No Leg To Stand On

When Stephanie West Allen sent me the link, I was as appalled at the idea of “tranableism” as could be.

Smith’s patients are just two examples of people who have body integrity identity dysphoria, also known as being transabled: They feel they are disabled people trapped in abled bodies.

The gut reaction, that this was either good old psychosis or some nouvelle scam to get a handicapped parking permit came swiftly. But the next sentence took it to a very different place.

Some people feel that they are meant to be amputees and will even injure themselves in order to create the desired amputation or make it medically necessary for a surgeon to perform it. Other people feel that they were meant to be blind or deaf.

The isn’t about an otherwise “abled” person pretending to be disabled, although they exist and are known as “pretenders.” This is about people who, for reasons that are hard to fathom, make two nearly inconceivable choices. The first is to excise a healthy body part, often a leg, from their body. The second is to live the rest of their life as a person without that body part.

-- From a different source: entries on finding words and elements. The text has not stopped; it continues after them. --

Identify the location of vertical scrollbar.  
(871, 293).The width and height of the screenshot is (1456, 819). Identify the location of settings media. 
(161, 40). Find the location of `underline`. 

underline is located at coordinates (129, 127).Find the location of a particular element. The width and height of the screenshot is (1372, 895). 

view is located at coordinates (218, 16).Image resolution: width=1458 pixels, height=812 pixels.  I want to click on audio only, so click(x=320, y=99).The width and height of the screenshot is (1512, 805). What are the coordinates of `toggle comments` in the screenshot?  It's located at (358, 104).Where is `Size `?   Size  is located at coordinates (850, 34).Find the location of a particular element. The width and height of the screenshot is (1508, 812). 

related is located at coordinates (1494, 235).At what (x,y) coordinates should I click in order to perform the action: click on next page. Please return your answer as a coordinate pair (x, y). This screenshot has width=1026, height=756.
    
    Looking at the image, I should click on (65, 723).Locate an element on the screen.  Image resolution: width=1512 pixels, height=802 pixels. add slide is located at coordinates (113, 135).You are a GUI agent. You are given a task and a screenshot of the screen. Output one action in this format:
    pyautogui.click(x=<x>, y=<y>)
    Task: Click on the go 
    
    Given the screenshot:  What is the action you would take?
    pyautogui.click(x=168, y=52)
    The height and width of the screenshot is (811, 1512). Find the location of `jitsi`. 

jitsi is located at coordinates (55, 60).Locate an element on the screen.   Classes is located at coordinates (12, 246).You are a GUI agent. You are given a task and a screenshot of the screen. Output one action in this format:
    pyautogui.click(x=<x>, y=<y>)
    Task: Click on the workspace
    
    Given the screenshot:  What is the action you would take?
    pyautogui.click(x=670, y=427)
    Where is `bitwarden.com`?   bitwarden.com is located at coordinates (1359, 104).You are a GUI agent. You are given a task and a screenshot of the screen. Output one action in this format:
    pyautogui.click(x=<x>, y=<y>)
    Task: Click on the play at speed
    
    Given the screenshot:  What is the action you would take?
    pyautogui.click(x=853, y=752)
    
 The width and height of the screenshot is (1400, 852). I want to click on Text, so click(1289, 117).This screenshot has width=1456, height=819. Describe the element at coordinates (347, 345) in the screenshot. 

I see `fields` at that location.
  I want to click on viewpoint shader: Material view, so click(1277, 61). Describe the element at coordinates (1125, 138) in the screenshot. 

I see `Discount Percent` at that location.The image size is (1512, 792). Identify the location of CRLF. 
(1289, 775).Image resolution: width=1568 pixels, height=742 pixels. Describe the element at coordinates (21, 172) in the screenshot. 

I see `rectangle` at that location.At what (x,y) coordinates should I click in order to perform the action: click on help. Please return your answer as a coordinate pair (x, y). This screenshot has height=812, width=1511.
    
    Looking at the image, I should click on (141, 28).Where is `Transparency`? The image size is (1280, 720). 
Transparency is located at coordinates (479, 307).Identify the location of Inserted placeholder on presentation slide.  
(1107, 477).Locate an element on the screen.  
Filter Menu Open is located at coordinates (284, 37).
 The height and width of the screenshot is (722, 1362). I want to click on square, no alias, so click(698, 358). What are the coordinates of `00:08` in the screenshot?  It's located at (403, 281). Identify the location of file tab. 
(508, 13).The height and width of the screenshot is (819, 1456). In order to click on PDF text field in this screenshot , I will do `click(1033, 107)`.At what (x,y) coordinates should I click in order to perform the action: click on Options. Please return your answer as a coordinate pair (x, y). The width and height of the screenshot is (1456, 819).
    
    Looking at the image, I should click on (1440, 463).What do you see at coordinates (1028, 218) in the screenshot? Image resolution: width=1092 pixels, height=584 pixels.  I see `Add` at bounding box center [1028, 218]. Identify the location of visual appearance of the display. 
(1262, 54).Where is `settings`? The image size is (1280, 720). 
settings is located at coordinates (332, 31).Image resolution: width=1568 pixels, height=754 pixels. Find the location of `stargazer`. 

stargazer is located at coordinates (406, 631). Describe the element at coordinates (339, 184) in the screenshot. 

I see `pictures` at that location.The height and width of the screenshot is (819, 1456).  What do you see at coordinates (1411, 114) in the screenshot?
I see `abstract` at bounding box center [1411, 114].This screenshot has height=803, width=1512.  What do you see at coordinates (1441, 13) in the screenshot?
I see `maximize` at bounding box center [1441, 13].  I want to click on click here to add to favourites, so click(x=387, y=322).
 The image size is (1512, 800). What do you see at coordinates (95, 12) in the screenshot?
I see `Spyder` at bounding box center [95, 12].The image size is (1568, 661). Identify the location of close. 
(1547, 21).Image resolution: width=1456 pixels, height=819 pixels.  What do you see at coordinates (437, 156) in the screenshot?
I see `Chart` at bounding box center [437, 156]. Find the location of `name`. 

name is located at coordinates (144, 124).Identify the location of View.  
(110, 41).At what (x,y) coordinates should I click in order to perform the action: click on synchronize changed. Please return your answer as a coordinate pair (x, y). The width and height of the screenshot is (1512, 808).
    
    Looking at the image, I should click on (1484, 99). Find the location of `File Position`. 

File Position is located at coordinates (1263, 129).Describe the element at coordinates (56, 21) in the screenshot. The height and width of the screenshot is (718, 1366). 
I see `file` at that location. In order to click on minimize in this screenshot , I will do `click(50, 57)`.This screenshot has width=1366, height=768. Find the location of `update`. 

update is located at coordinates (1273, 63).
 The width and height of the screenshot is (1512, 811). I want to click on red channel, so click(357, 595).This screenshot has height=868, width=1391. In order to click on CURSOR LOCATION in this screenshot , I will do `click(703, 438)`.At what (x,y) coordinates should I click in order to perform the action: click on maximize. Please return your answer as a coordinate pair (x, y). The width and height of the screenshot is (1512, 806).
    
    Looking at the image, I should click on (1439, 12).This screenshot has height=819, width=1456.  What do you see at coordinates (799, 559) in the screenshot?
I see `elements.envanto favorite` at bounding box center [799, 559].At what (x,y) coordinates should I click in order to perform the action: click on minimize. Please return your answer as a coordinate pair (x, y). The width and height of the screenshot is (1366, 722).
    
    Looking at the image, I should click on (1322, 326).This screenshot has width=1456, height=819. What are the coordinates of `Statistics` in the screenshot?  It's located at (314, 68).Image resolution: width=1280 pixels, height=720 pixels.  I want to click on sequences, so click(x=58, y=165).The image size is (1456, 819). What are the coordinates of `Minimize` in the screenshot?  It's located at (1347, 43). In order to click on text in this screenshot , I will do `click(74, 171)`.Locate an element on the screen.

Then came the next wave of assumptions, that this was some extension of fashionable delusion by those suffering from a panoply of mental illnesses, from depression to anxiety to whatever else can be found in the DSM-V, as a “solution” to other problems. Hate yourself? Maybe you’ll like yourself better as a unidexter. Off with your leg!

But then someone told me about an article in The Atlantic from 20 years ago taking a deep dive into what was then called “apotemnophilia,” as the “trans” prefix had yet to become trendy. The phenomenon wasn’t new.

Although it took him eighteen months to work up the courage to do the first amputation, Smith eventually decided that there was no humane alternative. Psychotherapy “doesn’t make a scrap of difference in these people,” the psychiatrist Russell Reid, of Hillingdon Hospital, in London, said in a BBC documentary on the subject, called Complete Obsession, that was broadcast in Britain last winter. “You can talk till the cows come home; it doesn’t make any difference. They’re still going to want their amputation, and I know that for a fact.” Both Smith and Reid pointed out that these people may do themselves unintended harm or even kill themselves trying to amputate their own limbs. As the retired psychiatrist Richard Fox observed in the BBC program, “Let’s face it, this is a potentially fatal condition.”

There are two critical points in there, both of which remove the discussion for those called “wannabes” within the community of people who share this need to remove a limb. First, psychotherapy didn’t help. The obvious reaction upon learning of transableism is that these are seriously ill people who need help. Even psychologists figured this one out. But when help was given, it didn’t help.

It could be that the psychotherapeutic treatment just wasn’t right, or sufficient, and its failure wasn’t a reflection of there not being a mental illness, but not having the right cure.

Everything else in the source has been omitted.